▸ **What the task asks**: Write out the line with "Task: Switch to the Novos Pedidos tab" and every later line through the end of the data below, exactly as given, with no pictures in the copy.

▸ **Data to examine**:

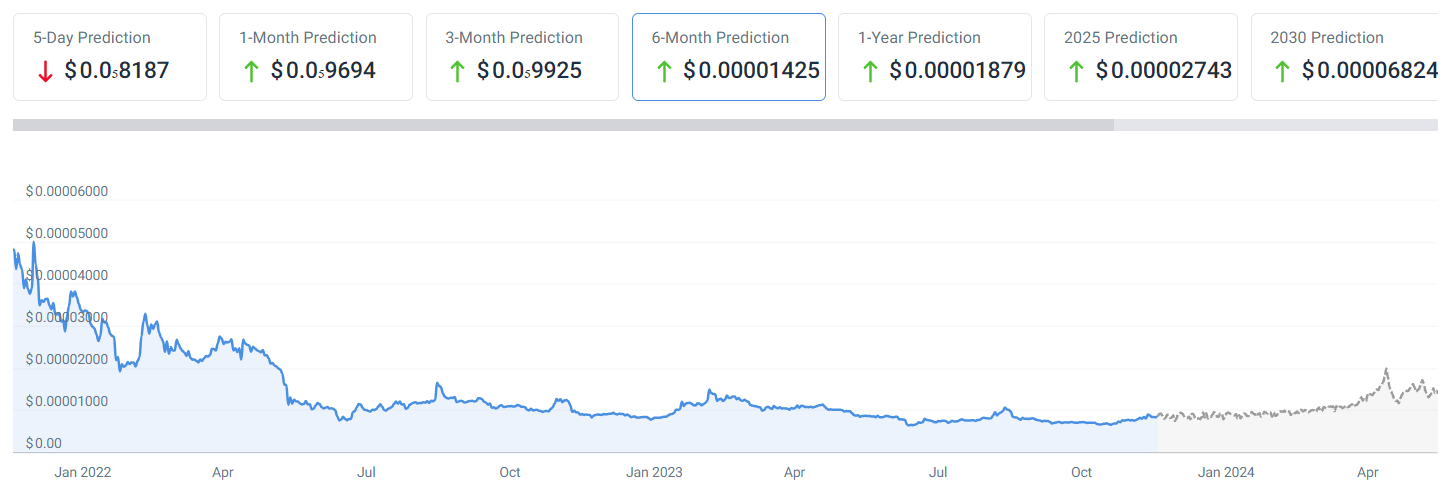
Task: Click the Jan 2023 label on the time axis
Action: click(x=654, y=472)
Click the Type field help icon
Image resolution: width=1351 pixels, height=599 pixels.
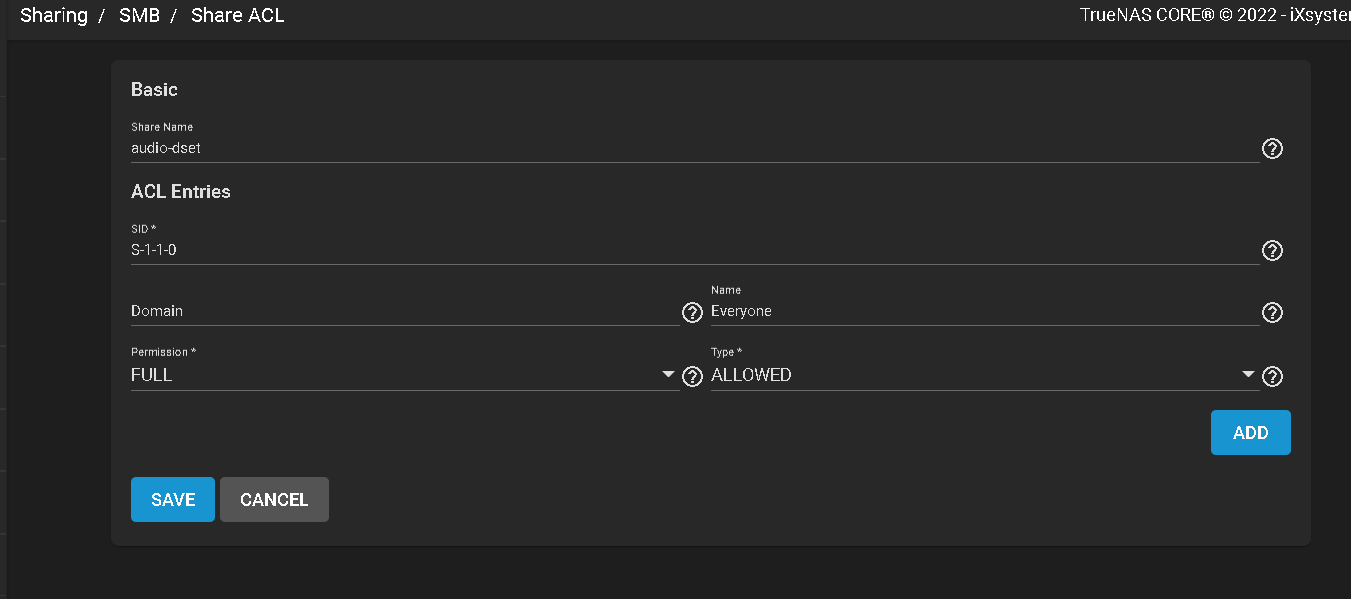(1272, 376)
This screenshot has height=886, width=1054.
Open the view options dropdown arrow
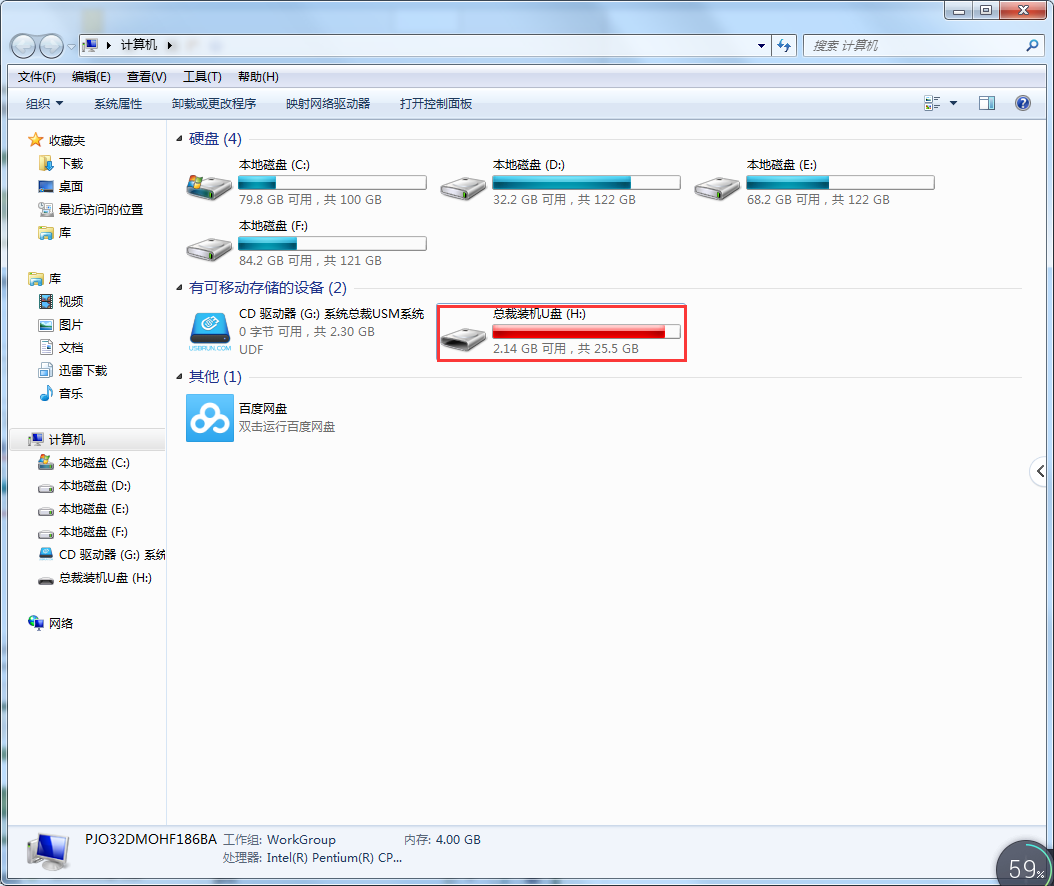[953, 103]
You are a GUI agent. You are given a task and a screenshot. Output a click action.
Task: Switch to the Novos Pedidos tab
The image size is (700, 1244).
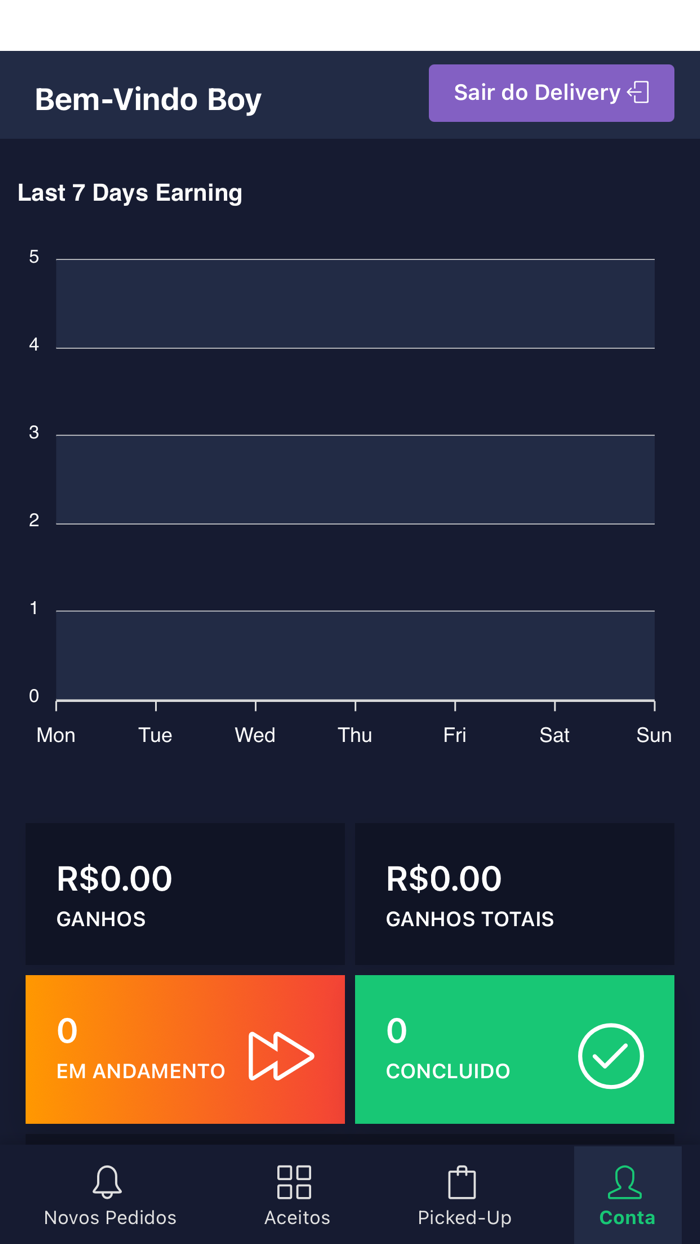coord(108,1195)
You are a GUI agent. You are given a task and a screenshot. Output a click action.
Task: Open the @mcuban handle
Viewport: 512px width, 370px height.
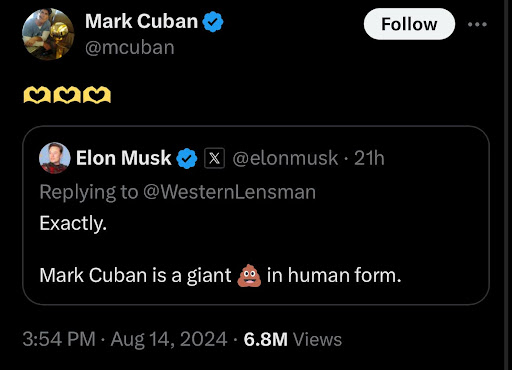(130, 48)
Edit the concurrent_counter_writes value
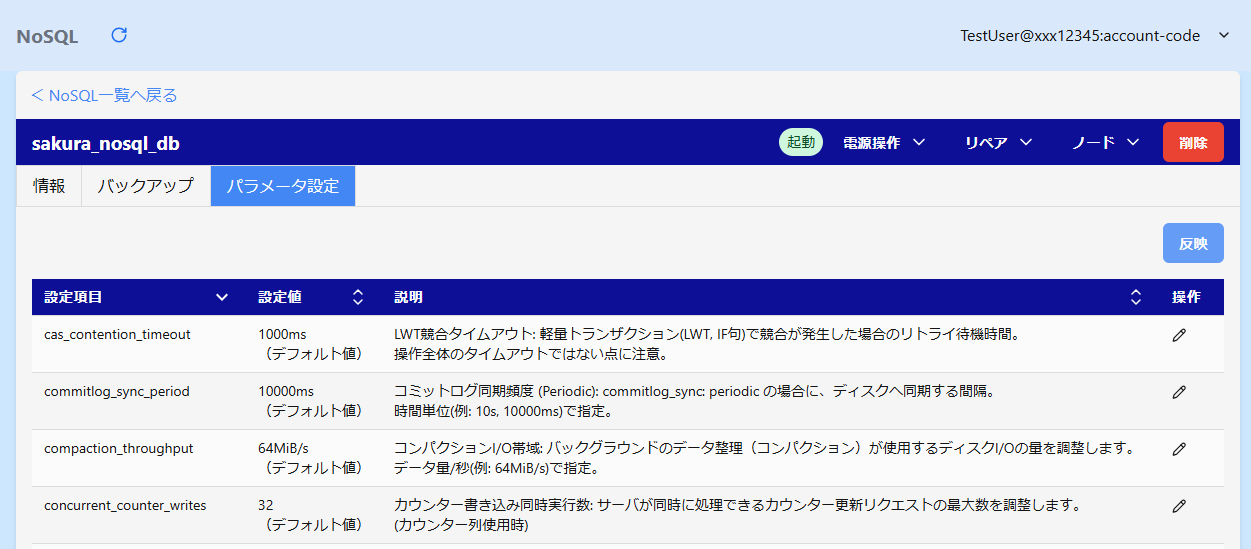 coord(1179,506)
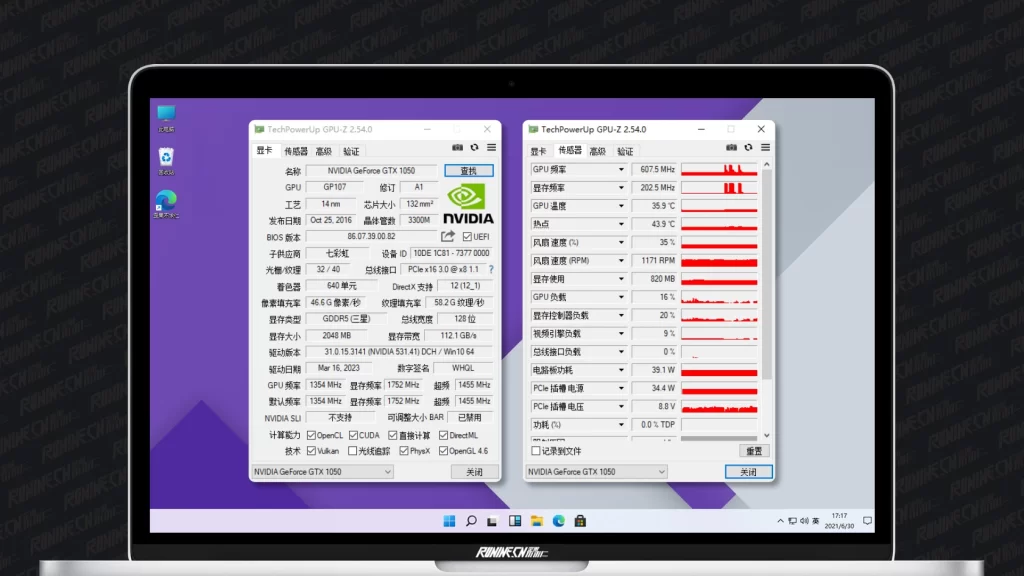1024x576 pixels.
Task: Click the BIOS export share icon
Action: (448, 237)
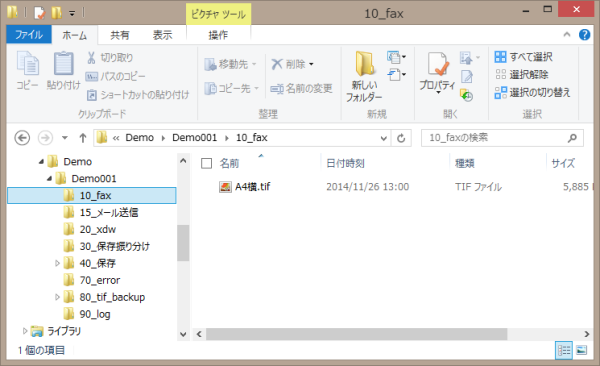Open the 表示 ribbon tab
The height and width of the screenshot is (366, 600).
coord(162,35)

▸ **Answer**:
Task: Switch to the Novos Pedidos tab
The image size is (700, 1244).
coord(108,1195)
You are a GUI agent. You are given a task and a screenshot. Output a click action.
Task: Open the @mcuban handle
Viewport: 512px width, 370px height.
(130, 48)
Edit the concurrent_counter_writes value
 coord(1179,506)
1024x576 pixels.
Task: Click the BIOS export share icon
Action: (448, 237)
Open the 表示 ribbon tab
The height and width of the screenshot is (366, 600).
coord(162,35)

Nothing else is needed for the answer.